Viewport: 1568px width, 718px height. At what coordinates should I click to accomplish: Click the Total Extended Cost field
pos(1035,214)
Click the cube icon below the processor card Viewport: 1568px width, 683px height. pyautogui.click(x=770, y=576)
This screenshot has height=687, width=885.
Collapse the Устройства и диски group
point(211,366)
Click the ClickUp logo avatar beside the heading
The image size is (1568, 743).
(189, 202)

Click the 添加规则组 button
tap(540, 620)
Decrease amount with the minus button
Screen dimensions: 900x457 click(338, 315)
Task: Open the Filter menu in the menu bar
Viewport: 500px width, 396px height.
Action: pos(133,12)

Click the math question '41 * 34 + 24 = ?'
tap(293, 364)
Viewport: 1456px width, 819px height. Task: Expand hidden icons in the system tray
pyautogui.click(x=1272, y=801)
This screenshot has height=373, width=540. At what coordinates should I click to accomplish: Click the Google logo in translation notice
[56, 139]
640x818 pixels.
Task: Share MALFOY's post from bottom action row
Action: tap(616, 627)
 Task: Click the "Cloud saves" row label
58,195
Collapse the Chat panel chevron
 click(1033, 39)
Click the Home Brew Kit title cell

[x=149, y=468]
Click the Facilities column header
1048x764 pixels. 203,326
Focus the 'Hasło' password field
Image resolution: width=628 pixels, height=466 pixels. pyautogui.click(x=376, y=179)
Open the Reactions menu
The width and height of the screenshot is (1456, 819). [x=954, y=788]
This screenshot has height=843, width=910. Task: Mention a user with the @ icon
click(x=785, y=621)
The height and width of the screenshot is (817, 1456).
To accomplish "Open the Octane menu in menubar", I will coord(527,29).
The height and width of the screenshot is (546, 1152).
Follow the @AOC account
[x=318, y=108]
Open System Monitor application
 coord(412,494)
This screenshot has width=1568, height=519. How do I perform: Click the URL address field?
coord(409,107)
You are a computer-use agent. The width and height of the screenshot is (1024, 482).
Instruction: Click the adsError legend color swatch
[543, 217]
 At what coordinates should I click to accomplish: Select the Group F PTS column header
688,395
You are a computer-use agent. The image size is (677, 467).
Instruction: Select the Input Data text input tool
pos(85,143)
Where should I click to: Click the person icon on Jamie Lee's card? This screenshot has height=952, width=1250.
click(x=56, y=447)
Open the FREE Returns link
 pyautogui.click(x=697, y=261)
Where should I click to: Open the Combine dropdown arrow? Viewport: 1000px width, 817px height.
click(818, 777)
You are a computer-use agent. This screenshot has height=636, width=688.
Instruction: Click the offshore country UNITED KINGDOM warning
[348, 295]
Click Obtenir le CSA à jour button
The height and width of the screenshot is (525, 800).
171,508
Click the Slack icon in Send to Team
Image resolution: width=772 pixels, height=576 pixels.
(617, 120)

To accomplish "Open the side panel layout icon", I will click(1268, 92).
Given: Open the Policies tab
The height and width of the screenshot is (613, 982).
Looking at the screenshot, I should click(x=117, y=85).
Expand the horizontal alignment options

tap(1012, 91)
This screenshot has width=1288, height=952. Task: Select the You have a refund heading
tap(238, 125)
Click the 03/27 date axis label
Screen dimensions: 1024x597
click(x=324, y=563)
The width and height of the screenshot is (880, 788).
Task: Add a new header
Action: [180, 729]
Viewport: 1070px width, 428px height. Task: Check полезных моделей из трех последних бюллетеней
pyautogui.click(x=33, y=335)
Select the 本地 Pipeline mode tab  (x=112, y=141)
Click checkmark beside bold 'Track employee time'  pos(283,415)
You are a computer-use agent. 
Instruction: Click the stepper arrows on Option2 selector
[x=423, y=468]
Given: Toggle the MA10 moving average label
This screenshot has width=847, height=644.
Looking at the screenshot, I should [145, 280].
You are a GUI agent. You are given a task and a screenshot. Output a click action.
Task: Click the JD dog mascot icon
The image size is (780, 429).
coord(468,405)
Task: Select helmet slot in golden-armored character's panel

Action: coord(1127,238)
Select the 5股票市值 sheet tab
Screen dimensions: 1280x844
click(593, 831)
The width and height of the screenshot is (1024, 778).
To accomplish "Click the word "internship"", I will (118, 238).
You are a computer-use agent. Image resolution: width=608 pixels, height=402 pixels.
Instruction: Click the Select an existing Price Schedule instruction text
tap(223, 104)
********************
=== Work to complete ===
Change every "Viewport" in the rows above to "Window", and keep everything else the same.

=== Exercise answer ===
Window: 1568px width, 718px height. At what coordinates should I click to accomplish: Click the Total Extended Cost field
pos(1035,214)
Click the cube icon below the processor card Window: 1568px width, 683px height. pyautogui.click(x=770, y=576)
This screenshot has height=687, width=885.
Collapse the Устройства и диски group
point(211,366)
Click the ClickUp logo avatar beside the heading
The image size is (1568, 743).
(189, 202)

Click the 添加规则组 button
tap(540, 620)
Decrease amount with the minus button
Screen dimensions: 900x457 click(338, 315)
Task: Open the Filter menu in the menu bar
Window: 500px width, 396px height.
Action: pos(133,12)

Click the math question '41 * 34 + 24 = ?'
tap(293, 364)
Window: 1456px width, 819px height. Task: Expand hidden icons in the system tray
pyautogui.click(x=1272, y=801)
This screenshot has height=373, width=540. At what coordinates should I click to accomplish: Click the Google logo in translation notice
[56, 139]
640x818 pixels.
Task: Share MALFOY's post from bottom action row
Action: tap(616, 627)
 Task: Click the "Cloud saves" row label
58,195
Collapse the Chat panel chevron
 click(1033, 39)
Click the Home Brew Kit title cell

[x=149, y=468]
Click the Facilities column header
1048x764 pixels. 203,326
Focus the 'Hasło' password field
Image resolution: width=628 pixels, height=466 pixels. pyautogui.click(x=376, y=179)
Open the Reactions menu
The width and height of the screenshot is (1456, 819). [x=954, y=788]
This screenshot has height=843, width=910. Task: Mention a user with the @ icon
click(x=785, y=621)
The height and width of the screenshot is (817, 1456).
To accomplish "Open the Octane menu in menubar", I will coord(527,29).
The height and width of the screenshot is (546, 1152).
Follow the @AOC account
[x=318, y=108]
Open System Monitor application
 coord(412,494)
This screenshot has width=1568, height=519. How do I perform: Click the URL address field?
coord(409,107)
You are a computer-use agent. The width and height of the screenshot is (1024, 482).
Instruction: Click the adsError legend color swatch
[543, 217]
 At what coordinates should I click to accomplish: Select the Group F PTS column header
688,395
You are a computer-use agent. The image size is (677, 467).
Instruction: Select the Input Data text input tool
pos(85,143)
Where should I click to: Click the person icon on Jamie Lee's card? This screenshot has height=952, width=1250.
click(x=56, y=447)
Open the FREE Returns link
 pyautogui.click(x=697, y=261)
Where should I click to: Open the Combine dropdown arrow? Window: 1000px width, 817px height.
click(818, 777)
You are a computer-use agent. This screenshot has height=636, width=688.
Instruction: Click the offshore country UNITED KINGDOM warning
[348, 295]
Click Obtenir le CSA à jour button
The height and width of the screenshot is (525, 800).
171,508
Click the Slack icon in Send to Team
Image resolution: width=772 pixels, height=576 pixels.
(617, 120)

To accomplish "Open the side panel layout icon", I will click(1268, 92).
Given: Open the Policies tab
The height and width of the screenshot is (613, 982).
Looking at the screenshot, I should click(x=117, y=85).
Expand the horizontal alignment options

tap(1012, 91)
This screenshot has width=1288, height=952. Task: Select the You have a refund heading
tap(238, 125)
Click the 03/27 date axis label
Screen dimensions: 1024x597
click(x=324, y=563)
The width and height of the screenshot is (880, 788).
Task: Add a new header
Action: [180, 729]
Window: 1070px width, 428px height. Task: Check полезных моделей из трех последних бюллетеней
pyautogui.click(x=33, y=335)
Select the 本地 Pipeline mode tab  (x=112, y=141)
Click checkmark beside bold 'Track employee time'  pos(283,415)
You are a computer-use agent. 
Instruction: Click the stepper arrows on Option2 selector
[x=423, y=468]
Given: Toggle the MA10 moving average label
This screenshot has width=847, height=644.
Looking at the screenshot, I should [145, 280].
You are a GUI agent. You are given a task and a screenshot. Output a click action.
Task: Click the JD dog mascot icon
The image size is (780, 429).
coord(468,405)
Task: Select helmet slot in golden-armored character's panel

Action: coord(1127,238)
Select the 5股票市值 sheet tab
Screen dimensions: 1280x844
click(593, 831)
The width and height of the screenshot is (1024, 778).
To accomplish "Click the word "internship"", I will (118, 238).
You are a computer-use agent. Image resolution: width=608 pixels, height=402 pixels.
Instruction: Click the Select an existing Price Schedule instruction text
tap(223, 104)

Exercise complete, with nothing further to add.